In a further aspect of this invention, a method is provided for automatic application of tape to the shelf of a frame member in which the member is urged through a guide configured to accept that particular frame member and past a roll of tape mounted on a spindle. The tape is urged into binding contact with the shelf of the frame member. The guide is interchangeable with other guides to permit use of the apparatus with frame members of different sizes and shapes. A plurality of rolls of tape may be used, and a new roll is moved into position by pushing the core of the old roll along the spindle past a stop and urging the new roll against the stop to place it into the desired position for application of the tape to the shelf.

Through the use of multiple guides which can be mounted interchangeably on the apparatus, the same tape application apparatus can be used for any size and shape frame member. In addition, the tape is applied to the proper location on the shelf of a frame member all along the length regardless of the size or configuration of that frame member. Finally, multiple rolls of tape can be used at one time. As one roll is finished, another is readily moved into the precisely correct position for application to the frame member, with minimal effort by the operator.

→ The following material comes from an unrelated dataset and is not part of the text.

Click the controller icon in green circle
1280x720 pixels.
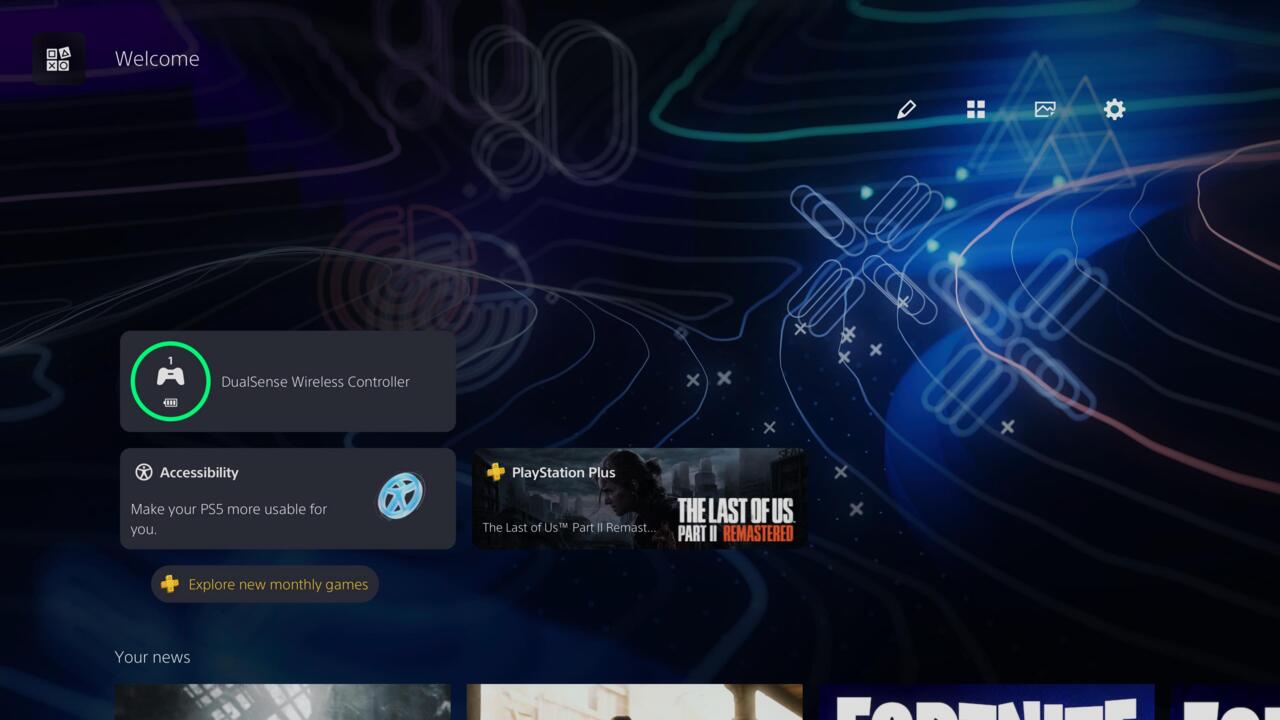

BRIEF DESCRIPTION OF THE DRAWINGS

The objects, advantages and features of this invention will be more clearly appreciated from the following detailed description when taken in conjunction with the accompanying drawings in which:

FIG. 1 is a front perspective view of the tape applicator of this invention;

FIG. 2 is a partially cutaway front plan view of the application of FIG. 1 showing the application of tape to a frame member;

FIG. 3 is left side plan view of the applicator of FIG. 2;

FIG. 4 is a right side plan view of the tape applicator of FIG. 2; and

FIG. 5 is a rear perspective view of the tape applicator of FIG. 1.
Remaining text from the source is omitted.